→ DATASET EXTRACT:
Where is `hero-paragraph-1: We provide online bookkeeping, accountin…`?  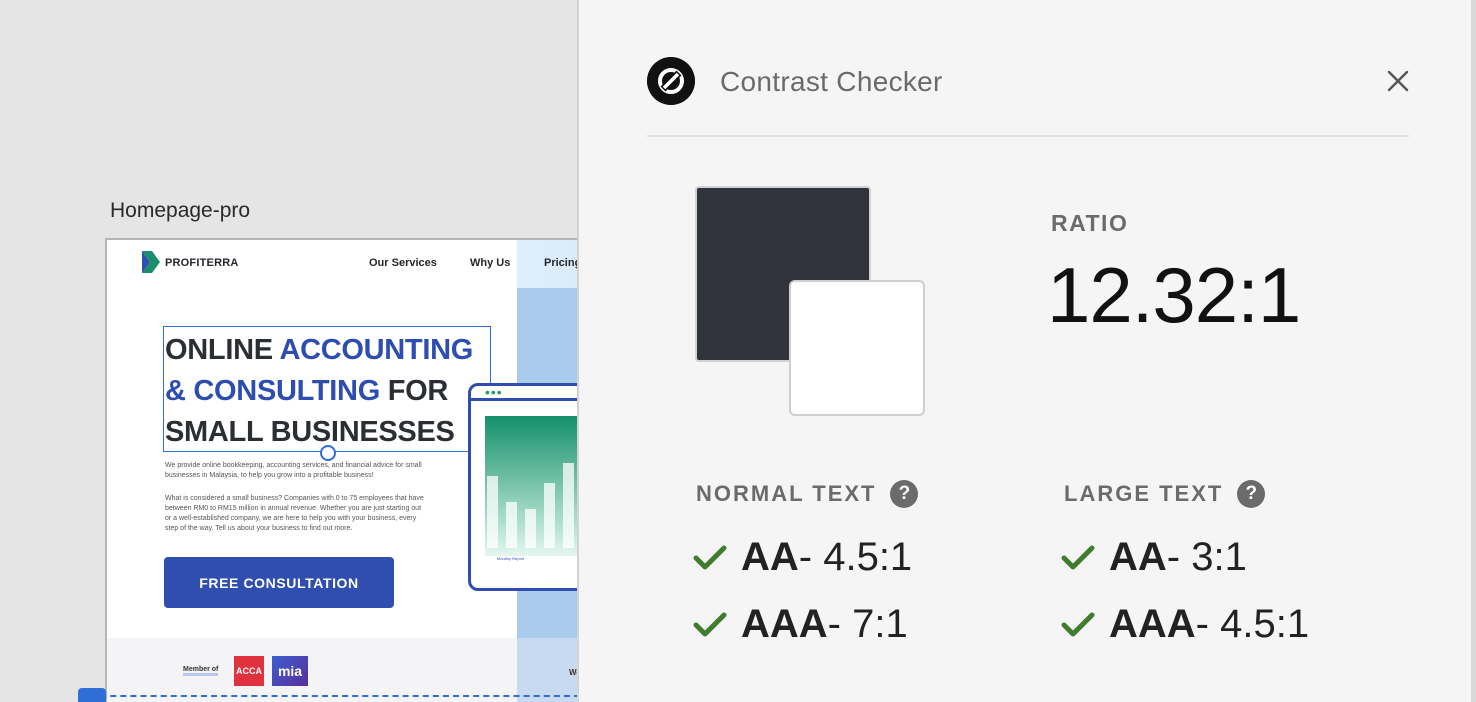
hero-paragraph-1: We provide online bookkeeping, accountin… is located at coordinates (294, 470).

...

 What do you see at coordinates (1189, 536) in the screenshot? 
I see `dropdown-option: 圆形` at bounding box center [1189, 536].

...

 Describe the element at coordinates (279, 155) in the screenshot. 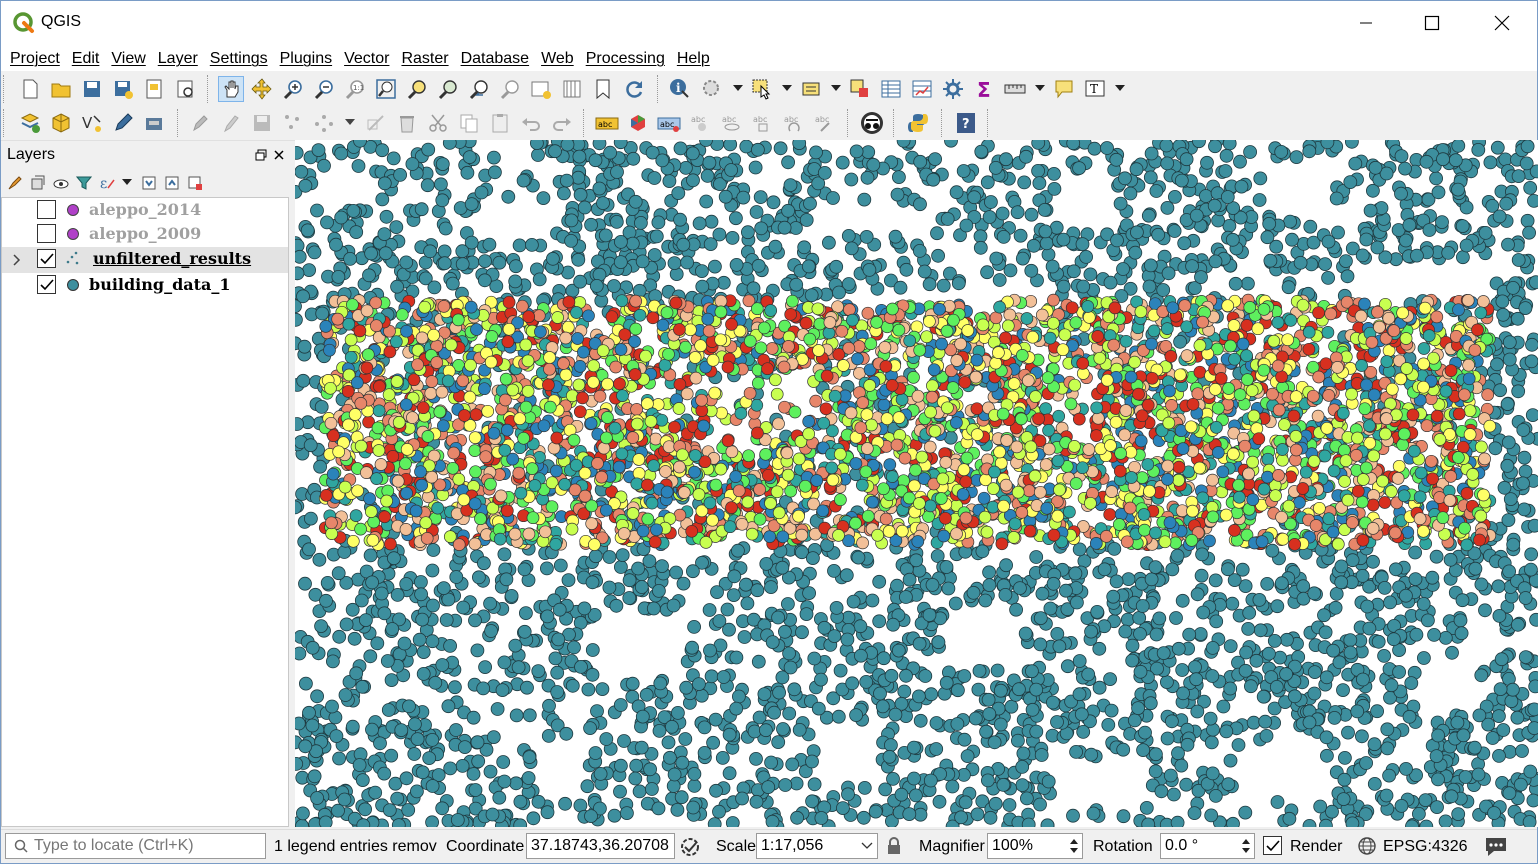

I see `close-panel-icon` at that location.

→ BRIEF: Turn the lines from the one containing "Describe the element" through the one containing "at that location.", both included, into a numbered list without blank lines, and leave the pictures out of it.

→ PROBLEM SOLUTION:
1.  Describe the element at coordinates (279, 155) in the screenshot. 
2. I see `close-panel-icon` at that location.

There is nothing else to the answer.